***Les parlementaires brésiliens passent beaucoup de temps dans les airs. C'est un impératif géographique. Dans un pays grand comme seize fois la France, ils prennent souvent l'avion entre Brasilia et leur circonscription.
Mais il y a voyage et voyage, comme il y a devoir et plaisir. Ce que les députés et sénateurs aiment par-dessus tout, ce sont les excursions au long cours, de préférence vers l'Europe ou les Etats-Unis.
En attirant l'attention il y a quelques semaines sur le goût prononcé des élus du peuple pour les escapades lointaines, un site Internet a déclenché un scandale qui tarde à s'apaiser. Pour une raison toute simple : ces agréables périples ont été accomplis grâce à l'argent public.
Soyons précis. En vingt-deux mois - de janvier 2007 à octobre 2008 -, 1 881 billets internationaux ont été émis au profit de 261 des 513 députés. Destinations favorites : Miami, Paris, New York, Londres, Madrid, Buenos Aires, et Bariloche, célèbre station de ski argentine. Le président de la Chambre lui-même, Michel Temer, s'est rendu en France avec sa femme aux frais de la princesse.
En allant savourer les joies du tourisme loin de leur pays, à la santé du contribuable brésilien, les parlementaires ne font rien d'illégal, et c'est bien là le noeud du scandale. Car tout député ou sénateur dispose chaque mois pour ses billets d'avion d'une somme pouvant aller jusqu'à 8 000 dollars, et qu'il utilise à sa guise. Coût annuel pour le Congrès : 35 millions de dollars.
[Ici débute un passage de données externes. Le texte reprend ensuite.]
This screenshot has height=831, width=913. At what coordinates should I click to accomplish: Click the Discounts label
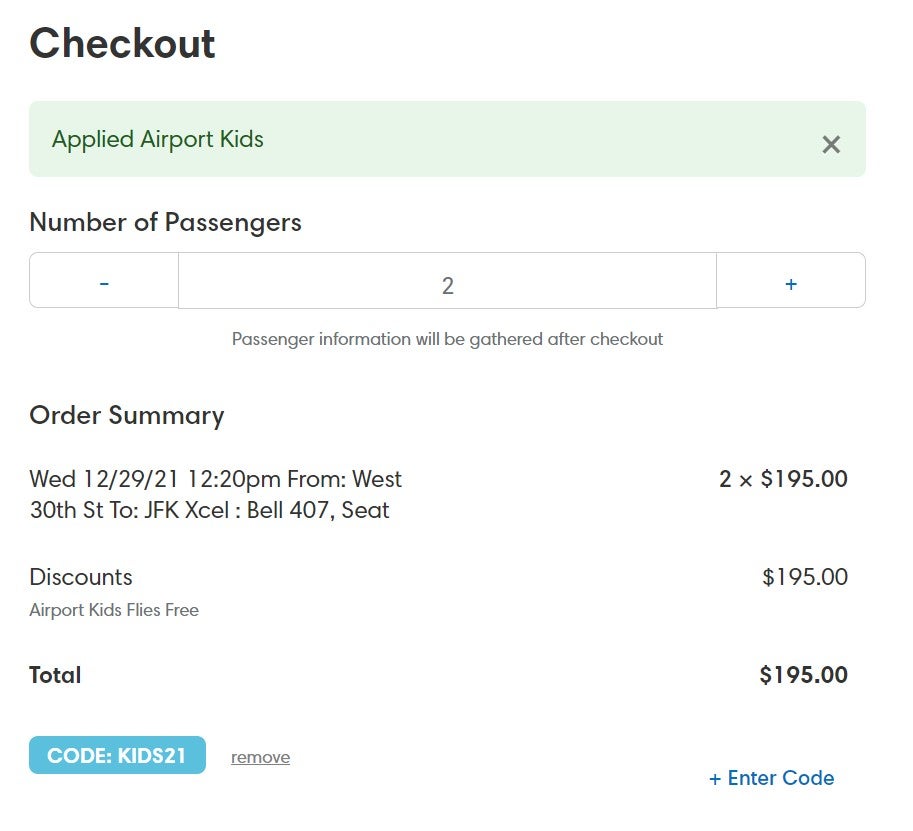pyautogui.click(x=81, y=577)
Faute de pouvoir, ou de vouloir, dépenser eux-mêmes leur quota, qui est cumulable, les parlementaires se retrouvent vite à la tête d'un stock de billets dont ils font généreusement profiter, sans violer aucun texte, conjoints, parents, enfants, amis et maîtresses.
L'affaire a pris de l'ampleur lorsqu'un jeune député, familier des pages people, a avoué avoir "invité", à Miami et au carnaval de Natal, son amoureuse de l'époque et ancienne compagne du défunt pilote de F1 Ayrton Senna, la présentatrice de télévision Adriane Galisteu, en compagnie de la mère de celle-ci, et de quelques mannequins. D'autres ont fait mieux. Le plus prodigue a financé 40 voyages sur son quota. Le plus convivial a alloué 77 billets aux joueurs du club de football Ceara Sporting, dont il était le président. La veuve d'un sénateur a obtenu 50 000 dollars, somme équivalente à la valeur des billets non utilisés par son mari disparu. Un député connu, Fernando Gabeira, d'ordinaire professeur de vertu, et qui faillit être élu maire de Rio en octobre 2008, a reconnu avoir offert à sa fille un voyage vers Hawaï.
Les largesses de l'Etat envers les élus ont parfois alimenté un véritable marché parallèle dans certaines agences de voyage de Brasilia. De l'aveu même des autorités législatives, 18 députés sont soupçonnés d'avoir revendu leur quota de billets à des professionnels du tourisme, une pratique évidemment illégale.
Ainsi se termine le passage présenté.